▶ _WORK TASK_:
The entries below contain a line with "Click the Help question mark icon" and a line with "Given: Click 'Expose". Quote exactly those two lines and all lines between them.

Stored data
____
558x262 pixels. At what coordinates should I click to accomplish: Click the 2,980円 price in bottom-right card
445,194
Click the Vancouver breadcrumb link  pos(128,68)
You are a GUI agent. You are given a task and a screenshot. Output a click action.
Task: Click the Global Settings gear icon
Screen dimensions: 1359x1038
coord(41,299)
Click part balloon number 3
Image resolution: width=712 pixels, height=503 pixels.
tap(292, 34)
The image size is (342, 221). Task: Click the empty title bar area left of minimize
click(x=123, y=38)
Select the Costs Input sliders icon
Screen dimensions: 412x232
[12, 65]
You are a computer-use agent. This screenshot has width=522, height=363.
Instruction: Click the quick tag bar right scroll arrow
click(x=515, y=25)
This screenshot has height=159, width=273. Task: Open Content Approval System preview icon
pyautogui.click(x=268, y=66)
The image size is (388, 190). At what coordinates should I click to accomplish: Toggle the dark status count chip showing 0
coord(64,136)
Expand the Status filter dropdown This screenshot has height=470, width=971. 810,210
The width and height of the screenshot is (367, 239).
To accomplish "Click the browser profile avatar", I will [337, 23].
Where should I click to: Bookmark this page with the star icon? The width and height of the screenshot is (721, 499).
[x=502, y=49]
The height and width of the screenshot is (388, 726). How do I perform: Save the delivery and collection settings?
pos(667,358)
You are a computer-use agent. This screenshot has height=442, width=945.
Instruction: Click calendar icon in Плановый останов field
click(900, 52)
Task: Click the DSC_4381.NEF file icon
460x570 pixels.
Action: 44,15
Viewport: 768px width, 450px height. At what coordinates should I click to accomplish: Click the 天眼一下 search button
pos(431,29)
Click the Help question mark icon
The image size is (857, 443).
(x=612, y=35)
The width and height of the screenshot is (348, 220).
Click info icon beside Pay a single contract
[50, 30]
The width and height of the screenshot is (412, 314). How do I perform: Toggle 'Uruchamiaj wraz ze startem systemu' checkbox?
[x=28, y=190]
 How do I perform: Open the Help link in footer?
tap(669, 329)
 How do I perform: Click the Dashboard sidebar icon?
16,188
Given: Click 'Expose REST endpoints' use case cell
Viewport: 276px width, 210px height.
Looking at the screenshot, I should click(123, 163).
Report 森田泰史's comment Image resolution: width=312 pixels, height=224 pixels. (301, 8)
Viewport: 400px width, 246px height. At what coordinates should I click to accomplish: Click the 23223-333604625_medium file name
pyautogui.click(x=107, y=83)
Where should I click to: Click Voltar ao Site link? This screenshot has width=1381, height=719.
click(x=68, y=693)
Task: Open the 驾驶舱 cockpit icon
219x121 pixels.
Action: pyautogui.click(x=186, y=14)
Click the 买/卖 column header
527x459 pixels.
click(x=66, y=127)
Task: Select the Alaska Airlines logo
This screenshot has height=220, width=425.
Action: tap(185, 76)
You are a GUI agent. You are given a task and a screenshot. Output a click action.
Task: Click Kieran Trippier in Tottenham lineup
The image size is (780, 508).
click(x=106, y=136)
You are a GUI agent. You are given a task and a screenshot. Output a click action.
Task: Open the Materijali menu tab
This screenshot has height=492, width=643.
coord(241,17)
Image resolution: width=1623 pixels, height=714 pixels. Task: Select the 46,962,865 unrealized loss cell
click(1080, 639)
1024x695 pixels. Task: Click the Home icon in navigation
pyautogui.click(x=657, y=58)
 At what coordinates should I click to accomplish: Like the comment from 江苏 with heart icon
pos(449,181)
____
▶ _FINISHED EXERCISE_:
Click the Help question mark icon
The image size is (857, 443).
(x=612, y=35)
The width and height of the screenshot is (348, 220).
Click info icon beside Pay a single contract
[50, 30]
The width and height of the screenshot is (412, 314). How do I perform: Toggle 'Uruchamiaj wraz ze startem systemu' checkbox?
[x=28, y=190]
 How do I perform: Open the Help link in footer?
tap(669, 329)
 How do I perform: Click the Dashboard sidebar icon?
16,188
Given: Click 'Expose REST endpoints' use case cell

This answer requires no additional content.